R. Gordon Wasson (1898-1986) was a prominent banker and mycologist who was instrumental in the documentation of sacred mushroom rituals among the Mazatec in Mexico in the 1950s; Albert Hofmann (b. 1906) is the Swiss chemist who stumbled upon LSD in 1943 and has been an important investigator of entheogenic substances and an articulate advocate for their responsible study and use since then; Carl A. P. Ruck (b. 1935) is a Classics scholar affiliated with Boston University, who has a particular knowledge of ancient Greek ethnobotany. The work also includes a preface by the widely respected religious scholar Huston Smith (b. 1919).
"[Gordon Wasson has] made the specialty of mycology something of
universal importance and one of the pillars of anthropology and the
history of religions."
--Octavio Paz, Nobel Prize-winning poet and author
"The Road to Eleusis grew out of a three-way
collaboration of scholar-scientists sparked by R. Gordon Wasson's
insight into the true nature of an ancient religious ritual, the
Eleusinian Mysteries. In collaboration with the world-renowned
chemist, Albert Hofmann, and Carl Ruck, a Classical scholar
specializing in the ethnobotany of ancient Greece, they give solid
foundation to what Wasson deduced as the essence of the Mysteries.
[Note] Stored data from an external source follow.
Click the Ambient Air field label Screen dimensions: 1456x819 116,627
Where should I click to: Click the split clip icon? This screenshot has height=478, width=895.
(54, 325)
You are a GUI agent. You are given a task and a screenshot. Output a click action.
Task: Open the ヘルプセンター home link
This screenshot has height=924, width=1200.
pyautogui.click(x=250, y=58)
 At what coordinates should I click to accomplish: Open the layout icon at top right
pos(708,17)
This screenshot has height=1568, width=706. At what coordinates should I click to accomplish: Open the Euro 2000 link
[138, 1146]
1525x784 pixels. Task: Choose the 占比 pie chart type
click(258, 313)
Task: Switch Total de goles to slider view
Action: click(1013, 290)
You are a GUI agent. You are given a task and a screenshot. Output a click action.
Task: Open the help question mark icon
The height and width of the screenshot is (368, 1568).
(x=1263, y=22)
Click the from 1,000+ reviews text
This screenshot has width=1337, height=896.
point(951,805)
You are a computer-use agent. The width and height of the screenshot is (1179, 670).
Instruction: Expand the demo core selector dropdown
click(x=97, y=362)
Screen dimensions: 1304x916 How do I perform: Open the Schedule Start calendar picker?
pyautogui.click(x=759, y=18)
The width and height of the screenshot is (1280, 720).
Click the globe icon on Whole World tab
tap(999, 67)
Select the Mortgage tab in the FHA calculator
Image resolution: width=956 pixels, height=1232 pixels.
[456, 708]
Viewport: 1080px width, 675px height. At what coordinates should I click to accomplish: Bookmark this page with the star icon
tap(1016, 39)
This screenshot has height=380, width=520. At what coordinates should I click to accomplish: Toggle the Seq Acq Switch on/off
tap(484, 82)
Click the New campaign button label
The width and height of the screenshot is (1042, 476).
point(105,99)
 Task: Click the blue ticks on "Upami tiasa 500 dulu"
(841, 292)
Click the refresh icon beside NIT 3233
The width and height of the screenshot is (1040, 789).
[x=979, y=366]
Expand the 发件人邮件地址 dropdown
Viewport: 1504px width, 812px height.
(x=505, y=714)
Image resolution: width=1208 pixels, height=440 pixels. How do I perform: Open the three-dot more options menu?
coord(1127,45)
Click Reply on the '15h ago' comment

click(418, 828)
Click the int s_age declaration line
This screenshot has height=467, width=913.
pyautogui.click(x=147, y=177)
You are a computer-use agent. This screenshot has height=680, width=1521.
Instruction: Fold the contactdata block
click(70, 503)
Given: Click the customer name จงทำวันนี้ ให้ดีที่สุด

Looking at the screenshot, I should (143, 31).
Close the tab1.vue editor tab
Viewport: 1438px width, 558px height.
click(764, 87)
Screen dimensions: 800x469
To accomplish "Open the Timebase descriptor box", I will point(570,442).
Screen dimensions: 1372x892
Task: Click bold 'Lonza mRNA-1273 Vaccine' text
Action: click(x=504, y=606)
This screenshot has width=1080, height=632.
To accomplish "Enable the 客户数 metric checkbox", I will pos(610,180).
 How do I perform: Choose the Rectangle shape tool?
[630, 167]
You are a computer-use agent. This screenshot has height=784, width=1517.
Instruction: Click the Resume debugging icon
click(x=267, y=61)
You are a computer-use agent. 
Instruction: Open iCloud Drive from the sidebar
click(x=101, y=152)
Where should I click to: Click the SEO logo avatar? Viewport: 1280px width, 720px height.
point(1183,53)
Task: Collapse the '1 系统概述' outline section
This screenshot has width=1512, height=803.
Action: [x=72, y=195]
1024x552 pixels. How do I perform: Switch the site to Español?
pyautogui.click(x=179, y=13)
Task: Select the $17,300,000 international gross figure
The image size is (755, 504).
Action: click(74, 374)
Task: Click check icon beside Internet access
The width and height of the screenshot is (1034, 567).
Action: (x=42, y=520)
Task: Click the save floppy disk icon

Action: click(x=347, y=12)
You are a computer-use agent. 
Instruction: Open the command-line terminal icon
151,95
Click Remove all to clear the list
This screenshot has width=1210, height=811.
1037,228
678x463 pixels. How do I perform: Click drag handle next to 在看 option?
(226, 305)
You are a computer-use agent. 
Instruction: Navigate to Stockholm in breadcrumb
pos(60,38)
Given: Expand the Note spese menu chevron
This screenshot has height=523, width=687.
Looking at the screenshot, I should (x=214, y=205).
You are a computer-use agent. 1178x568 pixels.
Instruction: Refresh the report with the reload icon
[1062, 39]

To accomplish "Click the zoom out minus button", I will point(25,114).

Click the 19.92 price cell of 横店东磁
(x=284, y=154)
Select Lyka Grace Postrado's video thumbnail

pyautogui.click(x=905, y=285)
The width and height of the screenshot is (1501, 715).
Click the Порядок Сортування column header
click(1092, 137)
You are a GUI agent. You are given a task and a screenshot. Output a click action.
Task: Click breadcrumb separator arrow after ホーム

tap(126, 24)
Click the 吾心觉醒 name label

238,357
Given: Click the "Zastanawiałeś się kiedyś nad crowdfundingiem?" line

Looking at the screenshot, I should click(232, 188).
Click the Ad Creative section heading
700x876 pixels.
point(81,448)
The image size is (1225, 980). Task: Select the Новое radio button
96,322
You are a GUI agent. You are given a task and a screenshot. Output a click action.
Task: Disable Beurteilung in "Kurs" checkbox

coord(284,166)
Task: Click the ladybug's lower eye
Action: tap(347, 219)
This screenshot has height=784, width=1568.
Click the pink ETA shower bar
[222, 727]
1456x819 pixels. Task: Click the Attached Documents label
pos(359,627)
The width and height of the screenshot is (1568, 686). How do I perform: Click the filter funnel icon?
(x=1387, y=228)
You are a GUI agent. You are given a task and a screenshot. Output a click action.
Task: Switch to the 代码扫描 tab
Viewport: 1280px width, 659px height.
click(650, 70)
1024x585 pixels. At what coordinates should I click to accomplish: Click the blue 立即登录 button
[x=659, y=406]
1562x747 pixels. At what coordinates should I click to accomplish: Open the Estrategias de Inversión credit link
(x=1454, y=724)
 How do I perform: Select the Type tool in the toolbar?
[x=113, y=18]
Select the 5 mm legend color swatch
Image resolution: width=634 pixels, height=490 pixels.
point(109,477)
The three authors present their findings and their evidence,
drawing the specialties of their three fields together in
fascinatingly persuasive form. "The content of those Mysteries is,
together with the identity of India's sacred soma plant, one of the
two best kept secrets in history, and this book is the most
successful attempt I know to unlock it. Triangulating the resources
of an eminent Classics scholar, the most creative mycologist of our
time, and the discoverer of LSD, [The Road to Eleusis] is a
historical tour de force while being more than that. For by
direct implication it raises contemporary questions which our
cultural establishment has thus far deemed too hot to face."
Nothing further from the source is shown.